(Data in this exercise Opens)

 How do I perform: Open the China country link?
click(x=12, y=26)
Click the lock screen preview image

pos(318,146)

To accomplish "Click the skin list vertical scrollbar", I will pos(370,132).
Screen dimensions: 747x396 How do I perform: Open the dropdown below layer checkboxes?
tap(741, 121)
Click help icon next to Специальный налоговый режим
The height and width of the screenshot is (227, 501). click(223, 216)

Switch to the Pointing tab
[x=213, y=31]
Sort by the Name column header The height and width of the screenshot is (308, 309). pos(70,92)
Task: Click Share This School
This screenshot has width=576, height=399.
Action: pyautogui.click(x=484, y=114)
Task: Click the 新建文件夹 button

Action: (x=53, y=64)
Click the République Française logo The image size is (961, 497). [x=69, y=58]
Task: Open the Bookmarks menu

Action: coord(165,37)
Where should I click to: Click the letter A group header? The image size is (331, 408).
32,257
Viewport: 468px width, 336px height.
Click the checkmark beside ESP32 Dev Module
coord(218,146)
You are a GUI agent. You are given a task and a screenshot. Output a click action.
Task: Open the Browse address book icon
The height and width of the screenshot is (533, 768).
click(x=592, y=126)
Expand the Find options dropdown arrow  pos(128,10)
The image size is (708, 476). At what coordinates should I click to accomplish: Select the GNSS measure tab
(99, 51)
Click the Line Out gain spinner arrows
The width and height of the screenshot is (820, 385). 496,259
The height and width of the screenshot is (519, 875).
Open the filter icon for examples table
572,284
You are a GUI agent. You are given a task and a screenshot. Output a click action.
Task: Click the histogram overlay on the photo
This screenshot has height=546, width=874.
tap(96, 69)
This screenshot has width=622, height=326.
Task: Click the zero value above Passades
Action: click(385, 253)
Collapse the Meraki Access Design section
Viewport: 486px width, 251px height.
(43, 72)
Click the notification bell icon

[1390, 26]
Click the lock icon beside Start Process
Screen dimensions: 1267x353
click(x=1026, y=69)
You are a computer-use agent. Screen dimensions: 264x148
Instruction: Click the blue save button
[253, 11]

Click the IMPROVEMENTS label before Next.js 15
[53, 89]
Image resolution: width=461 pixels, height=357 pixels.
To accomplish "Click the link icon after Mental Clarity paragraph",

(Data in this exercise Closes)

Your assignment | Give back the listing exactly, please, from its first line to the line containing "Task: Click the histogram", inclusive, and nothing past that line.

Result of the exercise |
 How do I perform: Open the China country link?
click(x=12, y=26)
Click the lock screen preview image

pos(318,146)

To accomplish "Click the skin list vertical scrollbar", I will pos(370,132).
Screen dimensions: 747x396 How do I perform: Open the dropdown below layer checkboxes?
tap(741, 121)
Click help icon next to Специальный налоговый режим
The height and width of the screenshot is (227, 501). click(223, 216)

Switch to the Pointing tab
[x=213, y=31]
Sort by the Name column header The height and width of the screenshot is (308, 309). pos(70,92)
Task: Click Share This School
This screenshot has width=576, height=399.
Action: pyautogui.click(x=484, y=114)
Task: Click the 新建文件夹 button

Action: (x=53, y=64)
Click the République Française logo The image size is (961, 497). [x=69, y=58]
Task: Open the Bookmarks menu

Action: coord(165,37)
Where should I click to: Click the letter A group header? The image size is (331, 408).
32,257
Viewport: 468px width, 336px height.
Click the checkmark beside ESP32 Dev Module
coord(218,146)
You are a GUI agent. You are given a task and a screenshot. Output a click action.
Task: Open the Browse address book icon
The height and width of the screenshot is (533, 768).
click(x=592, y=126)
Expand the Find options dropdown arrow  pos(128,10)
The image size is (708, 476). At what coordinates should I click to accomplish: Select the GNSS measure tab
(99, 51)
Click the Line Out gain spinner arrows
The width and height of the screenshot is (820, 385). 496,259
The height and width of the screenshot is (519, 875).
Open the filter icon for examples table
572,284
You are a GUI agent. You are given a task and a screenshot. Output a click action.
Task: Click the histogram overlay on the photo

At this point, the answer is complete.